Tuesday 9 March 2010

CHANGE OF FORTUNE By Keith Buckley

Change Of Fortune

“Jesus, Doug,” I sighed as we bounced away from the blasted Federalist brick farmhouse at Brimstone Corners and up the gravel road that led into snapped-off trees, “I had no idea you got hit this bad last March.”

“Yeah, well, with half of Fayetteville blown away, tornadoes zeroing in on one farm in the middle of nowhere wasn’t exactly big news,” he said. “Just about destroyed Mom and Dad to lose the place.” He paused, downshifting as he rammed the faded blue Jeep Cherokee up to the foot of Spangler Hill where the gravel dead-ended. “Maybe the accident was a blessing in disguise.” Jack and Betty Driscoll had been killed 2 months after the storm when their LeSabre crossed the center line on State Road 135 directly into the path of a semi hauling timber up from Salem. “Hundred and fifty acres of the most productive land in the county, and I got squat to plant or harvest it with. Driscolls’ve owned this property outright since the first white man set foot here.” He shook his big shaggy head in disgust, “And, fuck me, Ed, I am going to lose the whole shootin’ match ‘cause I can’t pay the taxes.” Then he got that great sloppy grin on his moon face, and said “Less I figure out how to change my luck.”

“That’s why we’re up here?” I asked. Doug had been damn cagey when he called me weeks ago and begged me to come down, to “bring your dad’s tools with you.” I tried to explain that even though my late father had been a doctor and county coroner and I now wrote books an alcoholic forensic pathologist that nobody read, I wasn’t a professional. “If you’ve found something weird, Doug, call the cops now,” I’d warned him. But Doug said no, he wanted to let me in on this first, and that would open up opportunities all over the place.

Doug, my freshman roommate at Indiana University, had never been what you’d call grounded in reality, and I blamed a lot of his issues on the money his parents showered on him. For generations, everything the Driscolls touched turned to gold. First the mills they’d run on Twin and Clifty Creeks, then the land they accumulated through very smart marriages, and finally the car dealerships in Salem and Seymour. Then, last year, all of it went to hell. Driscoll’s brother-in-law embezzled the dealerships into the toilet. In February, Doug’s sister’s entire family had been shotgunned to death when they caught a break-in team by surprise when they came home from their dream vacation in Hawaii a day early. Next came the tornado, and then Jack and Betty got turned into dog food.

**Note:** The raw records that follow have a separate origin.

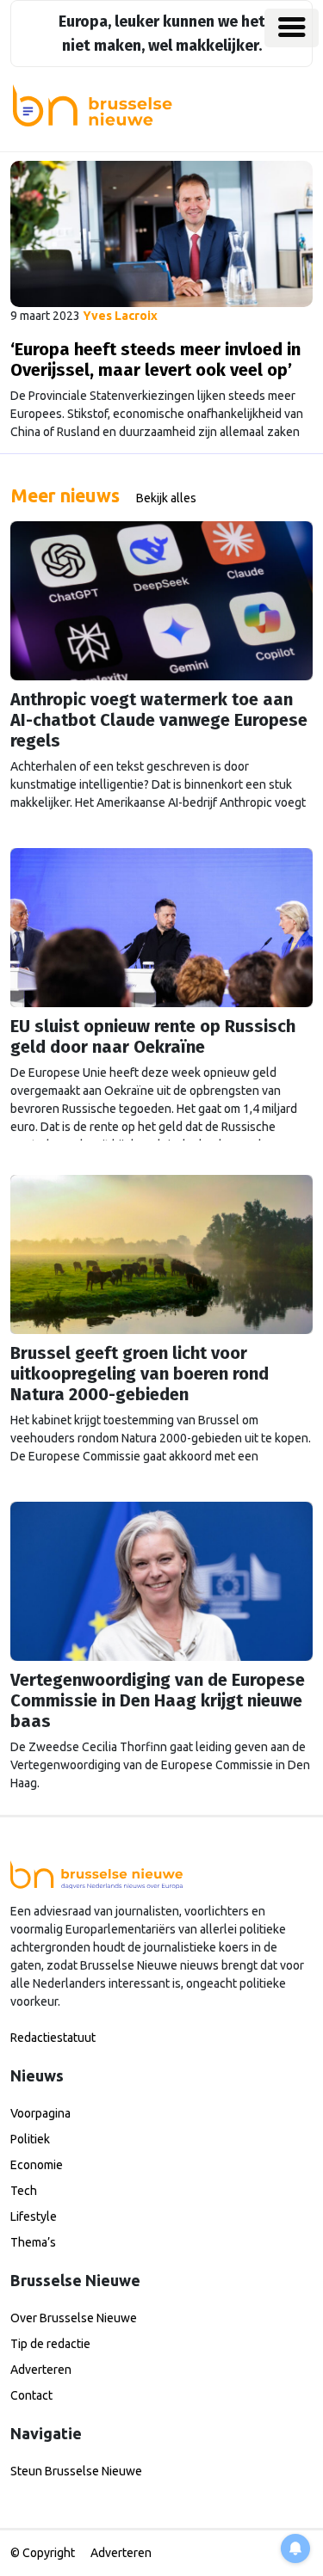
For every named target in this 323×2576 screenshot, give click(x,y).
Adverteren (40, 2369)
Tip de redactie (50, 2344)
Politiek (30, 2139)
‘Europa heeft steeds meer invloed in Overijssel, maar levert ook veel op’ (155, 359)
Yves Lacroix (120, 316)
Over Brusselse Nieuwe (73, 2318)
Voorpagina (40, 2113)
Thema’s (33, 2242)
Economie (36, 2165)
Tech (23, 2191)
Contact (31, 2395)
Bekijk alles (166, 498)
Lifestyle (33, 2216)
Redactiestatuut (53, 2037)
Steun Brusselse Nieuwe (76, 2471)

I followed Doug across a well-worn footpath that hugged the bottom of the hill. I noticed a power line running through the trees along beside us. “What do you need electricity up here for, Doug?” I said.

“Light up that place,” he replied, nodding towards a primitive stone and brick dome tucked into the side of Spangler’s Hill where the path terminated. The brick looked to be the same vintage as the shattered Driscoll homestead, and sat on the kind of sandstone sills you found on the oldest buildings in the county. In the more recent past someone had knocked out a curve in the dome and set in a steel-framed security door.

“Looks almost like an old root cellar, but a lot bigger,” I said. “Is this, like, the last still-house left? Because I know there were a lot of distilleries up along the ridges here by the river.”

“This is so cool it’s gonna hurt,” Doug chuckled like the doofus he was. He unlocked the door, reached inside the frame and hit a light switch. “Watch your footing, Eddie-- first step’s a killer.”

Holy shit, I thought as I slid inside and watched Doug work his way down a 15 foot extension ladder. The dome was perched on the rim of a shallow limestone sinkhole that dropped to a cave mouth. Much of Brown Township was riddled with caves; just a few miles east was Cavetown, where you could boat into the underground headwaters of Clifty Creek. For a fee, of course. Judging by the smell and feel of the air on my skin, this cave had been dry for a very long time.

It was no easy task working my way down the ladder after Doug one-handed as I carried Dad’s satchel in the other. With 60 watt bulbs strung along our left shoulders, we duck-walked down a twisting corridor something less than four feet high for about five minutes until we came to a larger cavern I was guessing must be about six hundred square feet or so. There’d definitely been water around here at some point, for the back reaches of the small rotunda were spiked with stalagmites and stalactites. “Oh my God, Doug,” I gasped. “This is fucking incredible! These formations-- they’re every bit as beautiful as the ones in Marengo Caves. You could sell admission. Wait, that’s your plan, right?” I said as he walked around me and over to a low ribbed dome rising up from the floor. “What do you need with me, or this gear?” I said, holding up the bag.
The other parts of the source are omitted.